The output should be every line below that includes the word "resolution".

── Records provided

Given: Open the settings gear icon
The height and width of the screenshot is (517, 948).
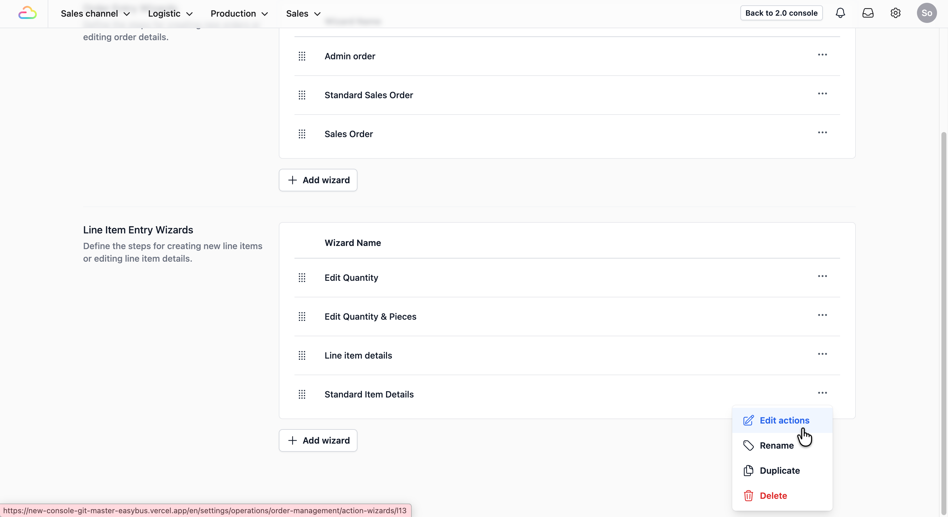Looking at the screenshot, I should click(895, 13).
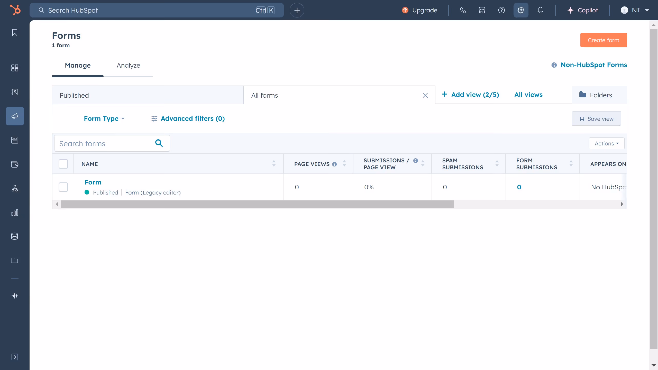Open the calling phone icon
This screenshot has width=658, height=370.
[x=463, y=10]
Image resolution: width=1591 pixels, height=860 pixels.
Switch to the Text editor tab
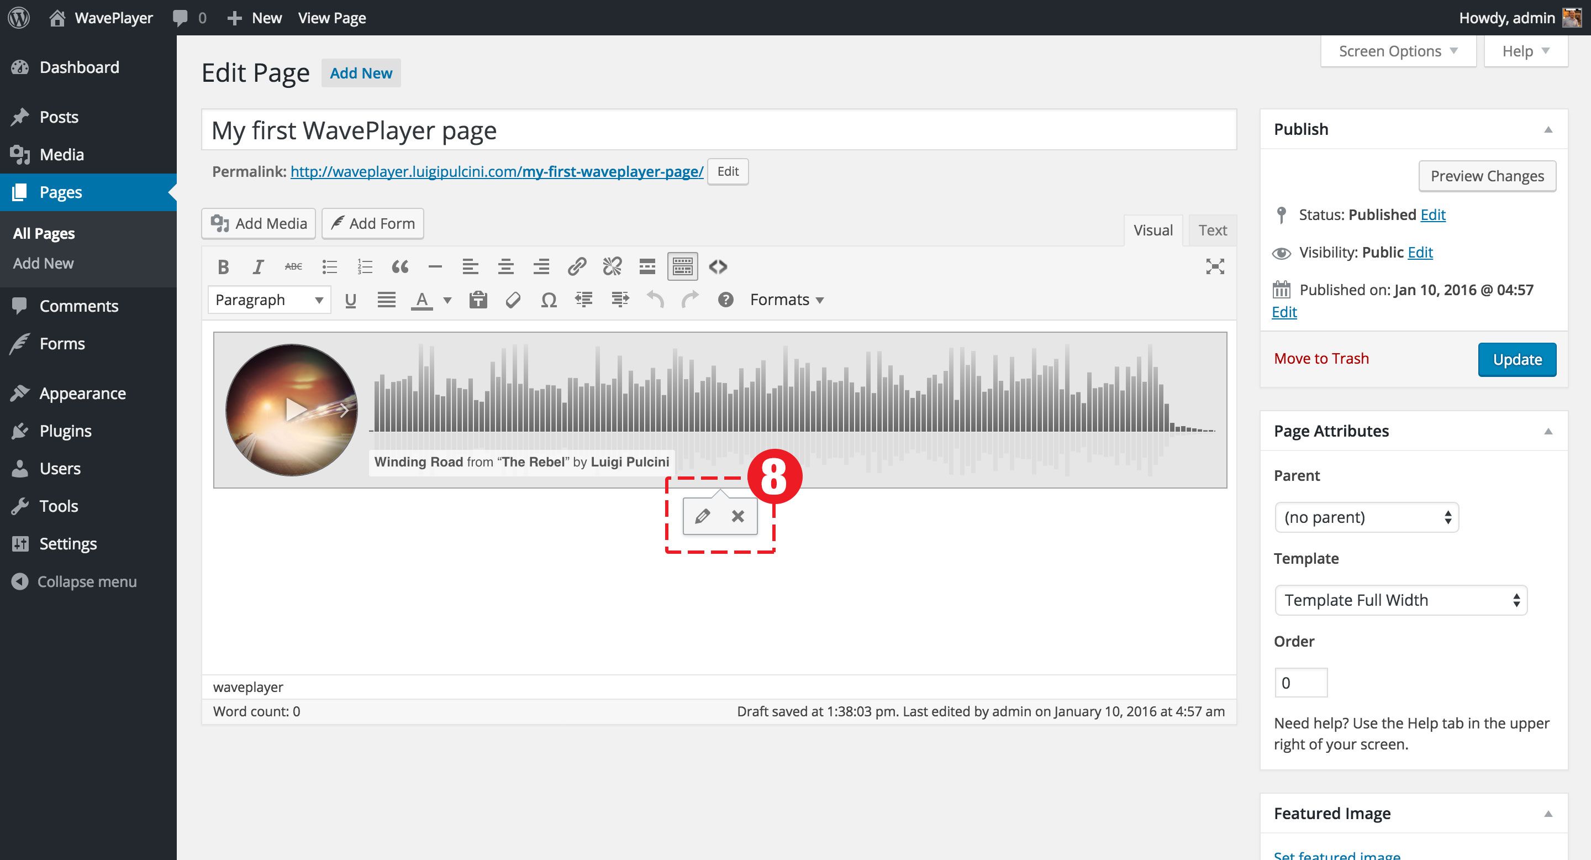coord(1212,230)
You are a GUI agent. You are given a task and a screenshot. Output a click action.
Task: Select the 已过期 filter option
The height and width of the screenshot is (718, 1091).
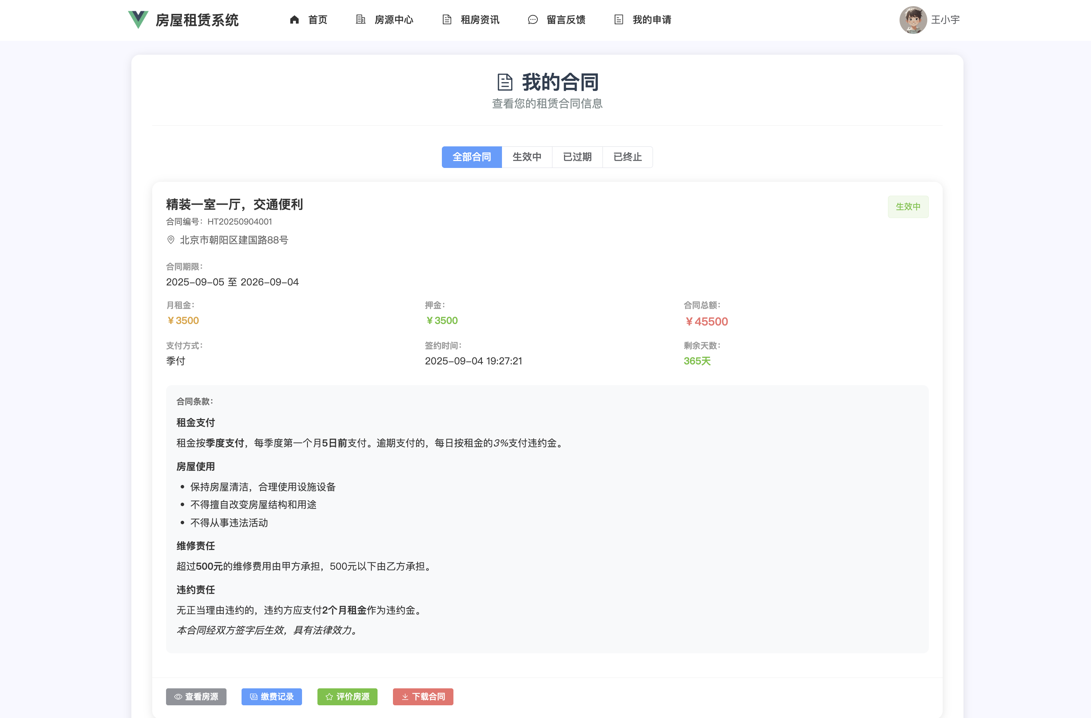click(577, 157)
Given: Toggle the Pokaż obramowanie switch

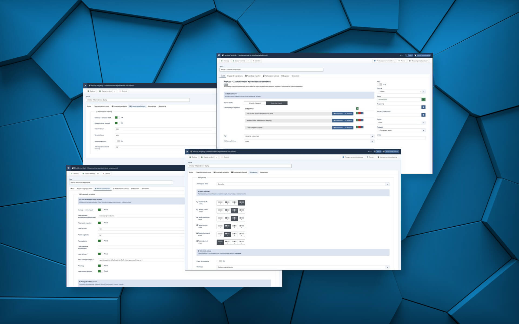Looking at the screenshot, I should pos(219,261).
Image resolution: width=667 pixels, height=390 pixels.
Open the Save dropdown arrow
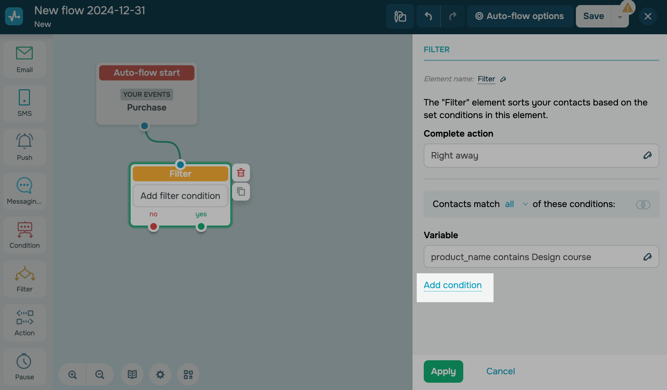[x=620, y=17]
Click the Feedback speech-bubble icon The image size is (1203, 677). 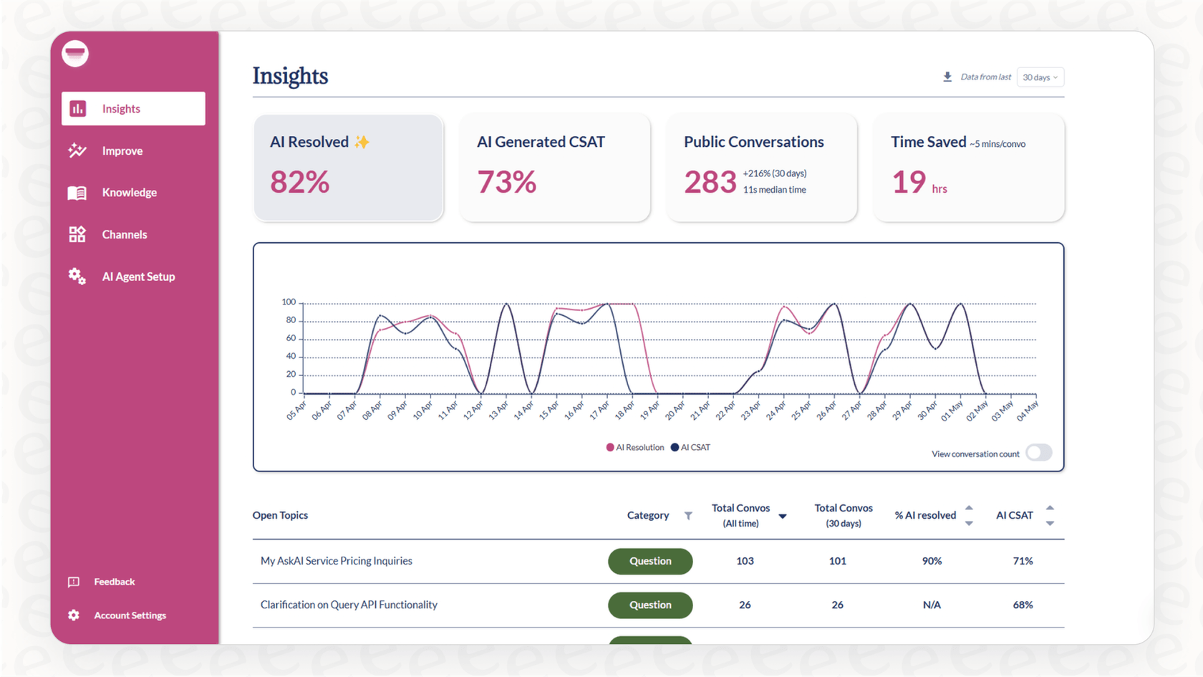click(x=74, y=582)
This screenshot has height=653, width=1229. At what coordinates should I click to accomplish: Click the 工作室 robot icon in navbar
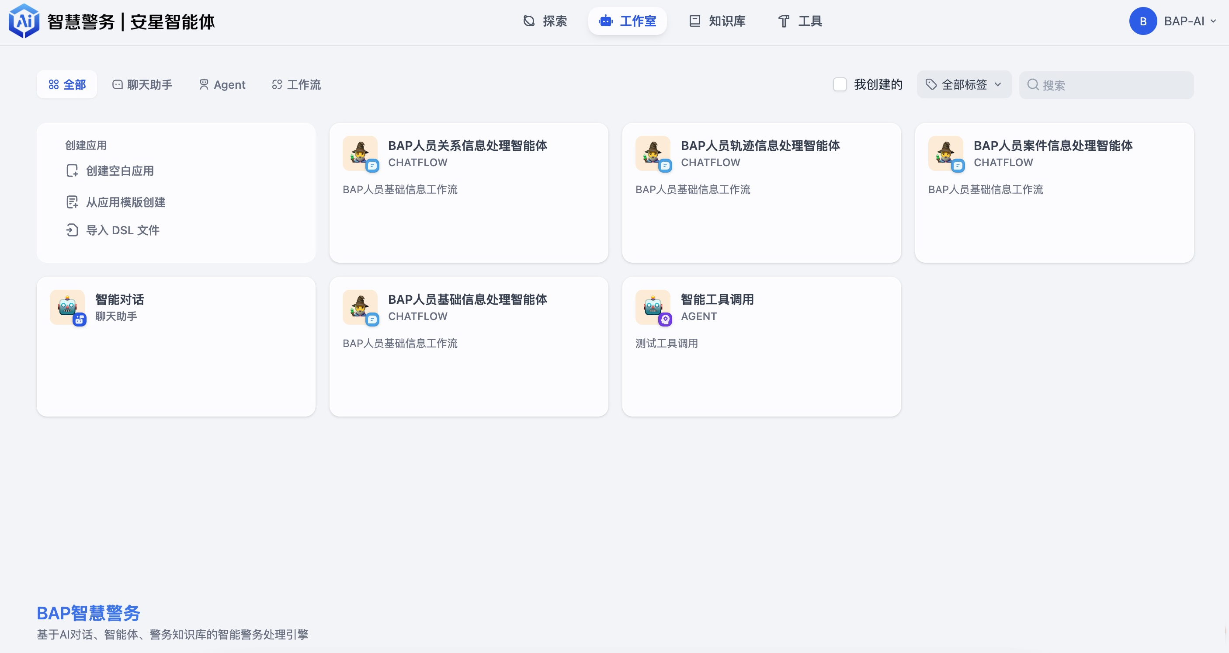(605, 21)
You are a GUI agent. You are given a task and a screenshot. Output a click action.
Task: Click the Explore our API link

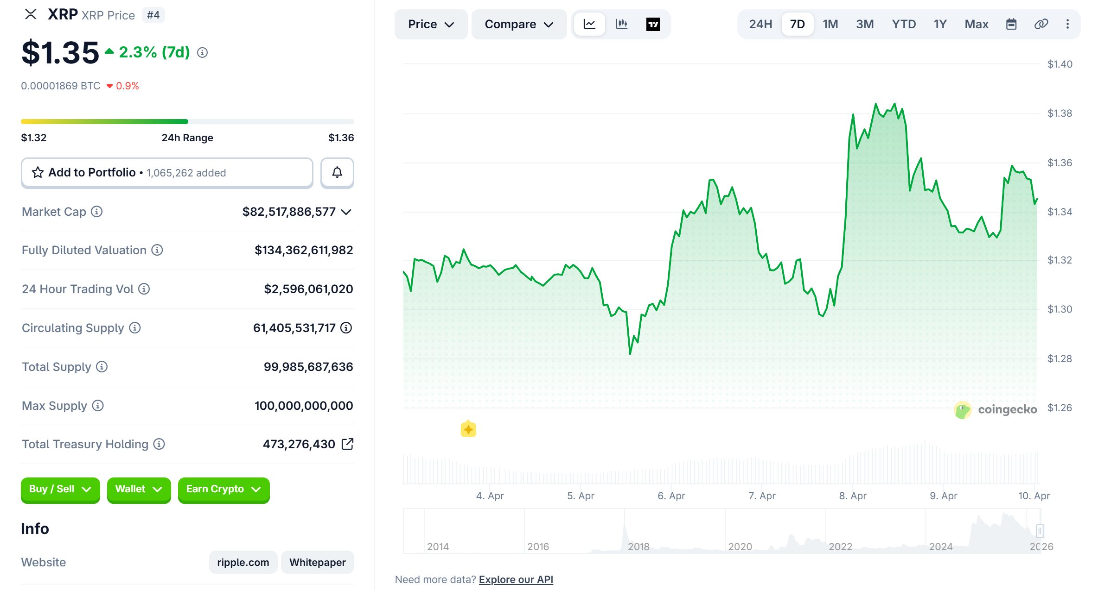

────

» **Output for this task**:
Image resolution: width=1591 pixels, height=860 pixels.
Image resolution: width=667 pixels, height=390 pixels.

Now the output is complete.